Textauszug
Besenfeminismus – Hexen von Mona Chollet

Übersetzt aus dem Französischen von Birgit Althaler

Knollennase mit Warzen und Rabe auf der Schulter? Mona Chollet entwirft in ihrem Buch ein Bild der Hexe, dass sich gängigen Klischees widersetzt: das einer selbstbewussten, selbstbestimmten Frau.

Besenfeminismus

Ich muss zugeben, meine Erwartung an Mona Chollets Hexen war eine andere, als die dann vom Buch verkörperte Wirklichkeit. Verlagstexte und Titel liessen mich (im Nachhinein auch mir etwas unverständlicherweise) irgendwie glauben, dass Mona Chollet eine Kulturgeschichte der Hexen geschrieben und daraus eine feministische Argumentation abgeleitet hat. Dem ist nicht so. Das hier ist eine besonnene, sorgfältig argumentierte Schrift über weibliche Eigenständigkeit, Kinderlosigkeit, Natur und Altern. Die Hexen sind also nicht Hauptthema des Buches, sondern bilden viel eher den Archetypus einer selbständigen, selbstbestimmten Frau, der den einzelnen Argumenten als loser Bezugspunkt dient.

Das Buch ist in fünf Teile gegliedert, wobei der erste sich tatsächlich mit Hexen beschäftigt und dort die Hexe archetypisch aufschlüsselt: eine Aussenseiterin, die ihr Leben selbständig und selbstbestimmt bestreitet, meist keine Kinder hat, grosses Kräuter- und Heilwissen besitzt und in fortgeschrittenem Alter ist. Diese Bestimmung nutzt Chollet für die vier Hauptteile ihres Buches, die das moderne Bild weiblicher Selbständigkeit, bewusster Kinderlosigkeit, weiblichem Altern und dem Verbund von Frauen und der “Natur” beleuchten. Chollet nutzt ihr Leitthema also sehr geschickt, um am Typus der Hexe ihre Argumentation festzumachen.

Datenzeilen
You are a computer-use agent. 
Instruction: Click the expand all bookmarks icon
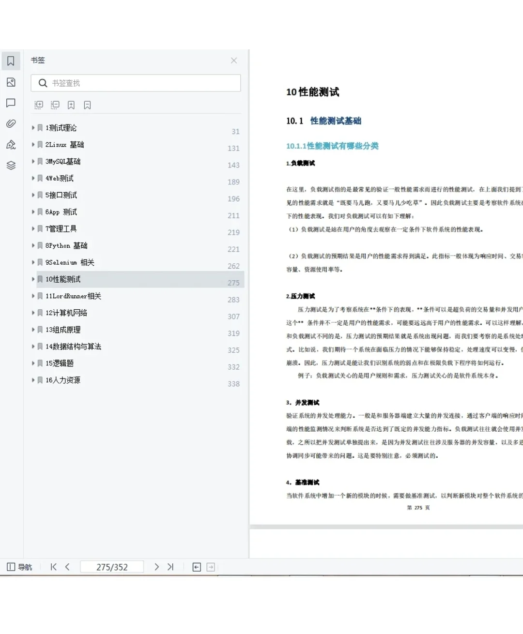pos(39,105)
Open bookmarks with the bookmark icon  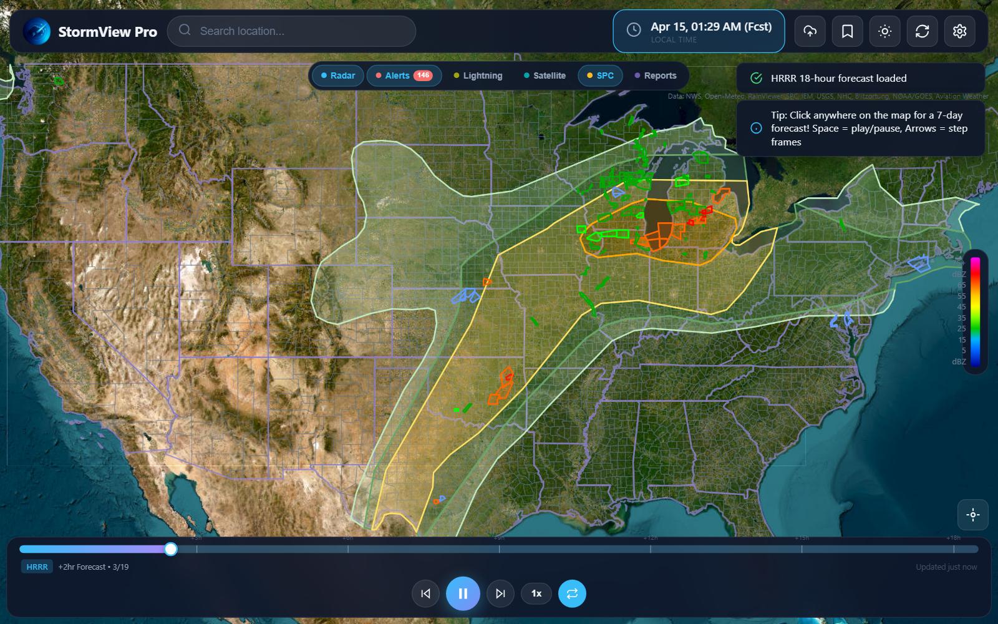pyautogui.click(x=847, y=31)
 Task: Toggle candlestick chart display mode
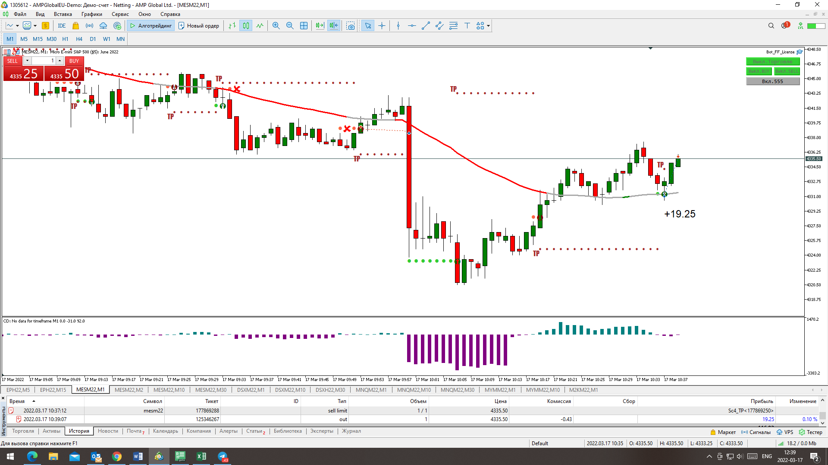tap(246, 26)
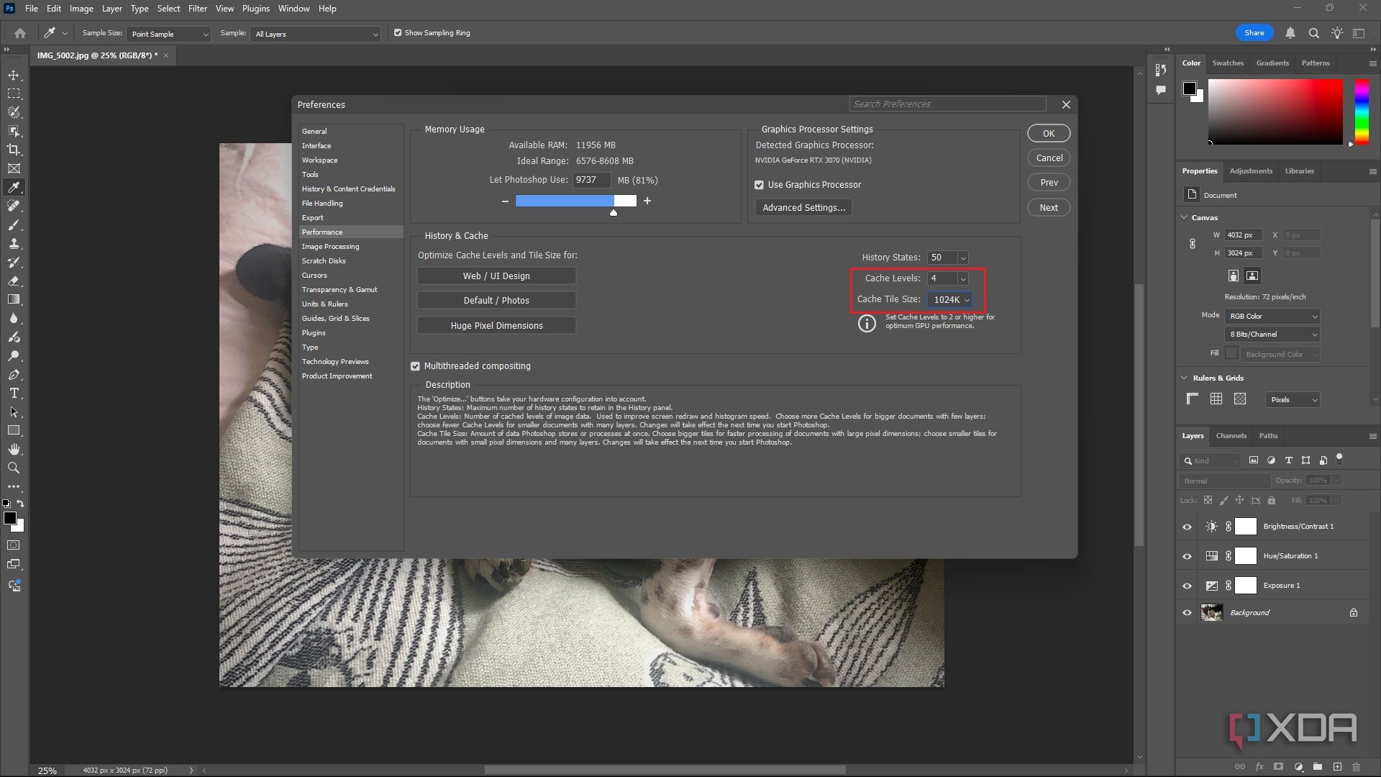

Zu erledigen
1. Prüfen Sie anhand der Rezension zu Mona Chollets Hexen, ob die folgenden Aussagen zutreffen: (a) Das Buch ist in fünf Teile gegliedert. (b) Die Hexen bilden das Hauptthema des Buches. (c) Das Buch wurde aus dem Französischen übersetzt. Antworten Sie jeweils mit Ja oder Nein und zitieren Sie die entscheidenden Worte des Textes wörtlich.
2. Schreiben Sie die Rezension zu Mona Chollets Hexen im Anschluss an ihren letzten Satz weiter.
Für die Bearbeitung werden die Zeilen nicht benötigt.

Die Lösungen
1.
(a) Ja – „Das Buch ist in fünf Teile gegliedert“
(b) Nein – „Die Hexen sind also nicht Hauptthema des Buches“
(c) Ja – „Übersetzt aus dem Französischen von Birgit Althaler“

2.
Die Beispiele im Buch haben etwas Ernüchterndes, es steht immer noch vieles, das selbstverständlich sein sollte in einer gleichgestellten Gesellschaft, in arger Schieflage. Chollet belegt das einerseits mit breiten popkulturellen Referenzen. Andererseits aber auch immer wieder anhand der Texte und Argumente ihrer geistigen Vorgängerinnen, wie etwa die amerikanische Autorin und Frauenrechtlerin Gloria Steinem. Chollet gelingt es besonders gut, Subtilitäten und unbewusstes Verhalten aufzuzeigen, etwa, weil sich Frauen die grauen Haare nicht mehr färben wollen oder weil sie sich weigern, Kinder zu bekommen. Sie versucht dabei auch, aufzuzeigen, wie mit diesen Missständen umgegangen werden kann. Hexen ist aber kein Buch, der Lösungsansätze. Verhandelt werden diese Umgangsformen aus rein weiblicher Perspektive und selten auf gesamtgesellschaftlicher Ebene.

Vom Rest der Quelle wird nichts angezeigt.